The war with Iran is fueling inflation in the US as well as in the rest of the world. This has caused some ructions in the bond market, as illustrated below:

Long-term rates have risen in the first part of the month of May as fears that inflation would be staying with us longer than anticipated took hold. Those fears were somewhat calmed during the second part of May as signs of a slowing economy countered the inflationary narrative. Most significant among them were the consumer confidence numbers that showed that the average American consumer is tired and depressed. Bond investors think that this situation, at some point, will cause the Federal Reserve to push interest rates down again and that inflation will not endure. For now though, prices are up and significantly so, as illustrated in the chart below:

 

 

Oil prices are not helping either. An end to the conflict with Iran should offer some relief. The proximity of US elections might bring about a resolution over the summer.

 

 

 Portfolio Commentary

In May, the sectorial rotation in favor of the tech sector continued unabated.
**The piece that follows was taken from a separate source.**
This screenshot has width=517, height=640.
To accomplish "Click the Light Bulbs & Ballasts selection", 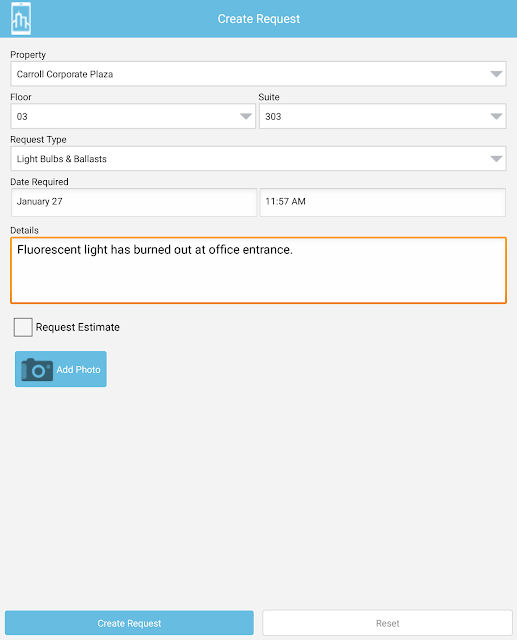I will [x=62, y=159].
It can be illustrated below by the discrepancies in performance between several sectorial ETFs.

 

 

Since the beginning of the war with Iran, around February 20, the tech sector (purple line) is up 21%. Over the same period an equal weighted version of the S&Ps’500 is up a mere 2% (orange line). The same is true for the value sector (blue line). The S&P 500 itself (green line) is right in the middle at about 9%, performance-wise, over the period. This is because about 45% of its capitalization results from seven mega tech stocks.

The concentration risk is real, but it makes everyone who does not believe that this run up in price is eternal, look bad in comparison. At some point the market will correct and when that happens, the tech sector is likely to take the brunt of the drawdown.

This reality has caused me to proceed carefully. In May, I reinvested part of the proceeds from maturing US Treasuries in your portfolio in QQQ. We are still underweight the tech sector by a significant margin. This could cost us should the rally endure.

That said, with a 25% performance since the beginning of the conflict with Iran, a tired US consumer and with growing inflationary pressures, I doubt that the tech rally will continue to defy gravity for much longer.

Conclusion

Economic clouds are accumulating.

Inflation is pushing the average US consumer to pile on credit card debt and/or restrict herself. The Iran conflict continues causing the world economy to gradually slowdown and putting pressure on bond yields as governments around the world borrow more to support their economies.

Geopolitically, the rule of law is receding in the West and, regrettably, powerfully so in the US. The long-term implications of this degradation of political and economic norms are hard to measure but will become increasingly apparent if we continue to fail to fight it.

Its effects on stock markets, here and around the world, may not be forever mundane.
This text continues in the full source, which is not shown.